The auditmerge command also is capable of adding CPU ID values from the bin header to each output record. The CPU ID value is encoded in the bin header and trailer for bins with a version number more recent than AIX 4.3.1.
The -q flag is used to control outputting warning messages. When a record with a negative time change is first seen, a single warning message is output. That message contains the name of the file containing the record and the time difference. These messages are suppressed when the -q flag is given on the command line.
-q | Used to control outputting warning messages. |
Access Control: This command should grant execute (x) access to the root user and members of the audit group. The command should be setuid to the root user and have the trusted computing base attribute.

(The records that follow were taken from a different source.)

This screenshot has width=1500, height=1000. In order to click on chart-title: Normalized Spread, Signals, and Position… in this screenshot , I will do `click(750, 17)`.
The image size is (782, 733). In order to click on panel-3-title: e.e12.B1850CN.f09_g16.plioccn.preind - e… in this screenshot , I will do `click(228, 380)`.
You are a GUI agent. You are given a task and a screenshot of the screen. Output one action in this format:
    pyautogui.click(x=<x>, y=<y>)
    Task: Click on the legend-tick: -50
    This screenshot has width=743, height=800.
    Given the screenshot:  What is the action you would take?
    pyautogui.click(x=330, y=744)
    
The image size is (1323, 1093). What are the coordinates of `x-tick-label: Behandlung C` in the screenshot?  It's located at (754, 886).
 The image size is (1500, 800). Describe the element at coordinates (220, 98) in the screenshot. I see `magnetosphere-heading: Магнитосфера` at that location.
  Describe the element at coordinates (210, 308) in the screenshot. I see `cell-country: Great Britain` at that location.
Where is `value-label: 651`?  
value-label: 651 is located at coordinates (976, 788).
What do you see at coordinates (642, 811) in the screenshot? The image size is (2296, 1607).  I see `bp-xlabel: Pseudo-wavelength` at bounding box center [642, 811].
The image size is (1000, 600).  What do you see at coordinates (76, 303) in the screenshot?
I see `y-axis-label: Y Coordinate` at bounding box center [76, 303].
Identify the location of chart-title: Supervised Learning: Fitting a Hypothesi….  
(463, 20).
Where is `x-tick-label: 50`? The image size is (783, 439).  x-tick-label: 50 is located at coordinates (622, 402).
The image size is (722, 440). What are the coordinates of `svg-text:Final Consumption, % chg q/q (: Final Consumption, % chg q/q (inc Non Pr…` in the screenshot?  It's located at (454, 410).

/usr/bin/auditmerge /audit/trail.calvin /audit/trail.hobbes > /audit/trail.merge
/usr/bin/auditmerge /audit/trail.jim /audit/trail.julie > /audit/trail.both
/usr/bin/auditmerge -q /audit/jumbled.1 /audit/jumbled.2 > /audit/jumbled.output
/etc/security/audit/hosts | Contains the CPU ID to hostname mappings. |
The auditpr command, auditstream command, auditselect command.
The auditread subroutine, getaudithostattr subroutine.